▶ **AIM OF THE TASK**: Nothing but the lines from the top of the following entries through the line with "Task: Click the Sức Mạnh fist icon" should be printed, exactly as they are.

Dataset items
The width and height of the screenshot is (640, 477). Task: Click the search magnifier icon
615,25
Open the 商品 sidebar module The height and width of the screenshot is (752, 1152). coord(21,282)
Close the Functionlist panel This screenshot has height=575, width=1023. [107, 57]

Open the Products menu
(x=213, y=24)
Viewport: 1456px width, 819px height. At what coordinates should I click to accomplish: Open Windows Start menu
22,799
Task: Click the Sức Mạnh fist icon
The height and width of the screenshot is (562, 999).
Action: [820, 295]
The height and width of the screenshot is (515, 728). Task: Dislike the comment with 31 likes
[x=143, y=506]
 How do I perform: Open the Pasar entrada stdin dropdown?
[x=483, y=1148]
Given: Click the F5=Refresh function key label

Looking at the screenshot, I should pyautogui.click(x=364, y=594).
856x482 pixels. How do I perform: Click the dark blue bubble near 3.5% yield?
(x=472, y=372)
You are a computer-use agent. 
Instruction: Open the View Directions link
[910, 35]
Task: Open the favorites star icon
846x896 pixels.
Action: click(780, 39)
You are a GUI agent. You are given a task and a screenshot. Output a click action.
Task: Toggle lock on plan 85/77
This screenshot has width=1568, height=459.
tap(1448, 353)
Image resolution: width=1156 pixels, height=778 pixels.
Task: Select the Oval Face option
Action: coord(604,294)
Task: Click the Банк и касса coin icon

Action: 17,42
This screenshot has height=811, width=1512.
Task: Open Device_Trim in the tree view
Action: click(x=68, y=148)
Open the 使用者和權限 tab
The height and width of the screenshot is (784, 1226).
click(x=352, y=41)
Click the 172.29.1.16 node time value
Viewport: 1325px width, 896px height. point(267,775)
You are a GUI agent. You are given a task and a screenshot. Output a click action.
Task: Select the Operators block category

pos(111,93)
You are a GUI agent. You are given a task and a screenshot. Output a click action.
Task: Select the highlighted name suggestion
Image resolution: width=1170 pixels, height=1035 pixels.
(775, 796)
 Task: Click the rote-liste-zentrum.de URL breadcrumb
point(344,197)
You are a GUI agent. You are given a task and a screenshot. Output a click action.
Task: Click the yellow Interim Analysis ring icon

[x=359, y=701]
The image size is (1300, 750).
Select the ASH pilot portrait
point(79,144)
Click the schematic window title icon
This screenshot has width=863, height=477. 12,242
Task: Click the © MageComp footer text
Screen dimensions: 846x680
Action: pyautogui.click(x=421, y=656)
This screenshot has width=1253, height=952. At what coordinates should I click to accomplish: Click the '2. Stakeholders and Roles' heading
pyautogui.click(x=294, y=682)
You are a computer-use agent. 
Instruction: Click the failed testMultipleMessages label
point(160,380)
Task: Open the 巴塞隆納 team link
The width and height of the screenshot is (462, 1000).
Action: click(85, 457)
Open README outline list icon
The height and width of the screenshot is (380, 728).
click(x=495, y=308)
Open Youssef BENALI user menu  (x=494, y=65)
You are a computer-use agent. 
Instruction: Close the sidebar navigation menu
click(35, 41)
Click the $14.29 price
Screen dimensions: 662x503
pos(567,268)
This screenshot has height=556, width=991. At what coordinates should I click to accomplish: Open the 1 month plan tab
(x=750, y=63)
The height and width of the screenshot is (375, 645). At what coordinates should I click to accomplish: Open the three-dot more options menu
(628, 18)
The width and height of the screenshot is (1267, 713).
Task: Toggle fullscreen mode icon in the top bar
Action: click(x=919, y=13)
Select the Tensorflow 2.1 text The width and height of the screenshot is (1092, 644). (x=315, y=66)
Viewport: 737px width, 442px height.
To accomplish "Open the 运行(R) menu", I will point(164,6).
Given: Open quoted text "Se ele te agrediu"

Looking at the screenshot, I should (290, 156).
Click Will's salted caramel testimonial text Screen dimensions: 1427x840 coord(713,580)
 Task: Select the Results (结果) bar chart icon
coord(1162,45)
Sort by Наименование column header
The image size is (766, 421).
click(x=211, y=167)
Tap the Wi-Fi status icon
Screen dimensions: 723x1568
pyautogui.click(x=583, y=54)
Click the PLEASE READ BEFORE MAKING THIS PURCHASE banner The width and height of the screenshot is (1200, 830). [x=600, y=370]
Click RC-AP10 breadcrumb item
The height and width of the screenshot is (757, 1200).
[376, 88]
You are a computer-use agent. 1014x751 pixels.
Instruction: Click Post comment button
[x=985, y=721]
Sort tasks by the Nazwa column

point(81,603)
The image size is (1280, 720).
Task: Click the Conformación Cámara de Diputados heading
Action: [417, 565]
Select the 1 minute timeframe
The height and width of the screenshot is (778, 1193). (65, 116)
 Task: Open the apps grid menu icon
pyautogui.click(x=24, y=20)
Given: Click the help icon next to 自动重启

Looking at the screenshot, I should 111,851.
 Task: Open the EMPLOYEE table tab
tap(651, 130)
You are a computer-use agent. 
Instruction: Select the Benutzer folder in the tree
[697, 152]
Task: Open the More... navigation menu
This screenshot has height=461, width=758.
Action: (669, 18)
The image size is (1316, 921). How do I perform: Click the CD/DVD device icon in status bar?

▶ **FINISHED EXERCISE**:
The width and height of the screenshot is (640, 477). Task: Click the search magnifier icon
615,25
Open the 商品 sidebar module The height and width of the screenshot is (752, 1152). coord(21,282)
Close the Functionlist panel This screenshot has height=575, width=1023. [107, 57]

Open the Products menu
(x=213, y=24)
Viewport: 1456px width, 819px height. At what coordinates should I click to accomplish: Open Windows Start menu
22,799
Task: Click the Sức Mạnh fist icon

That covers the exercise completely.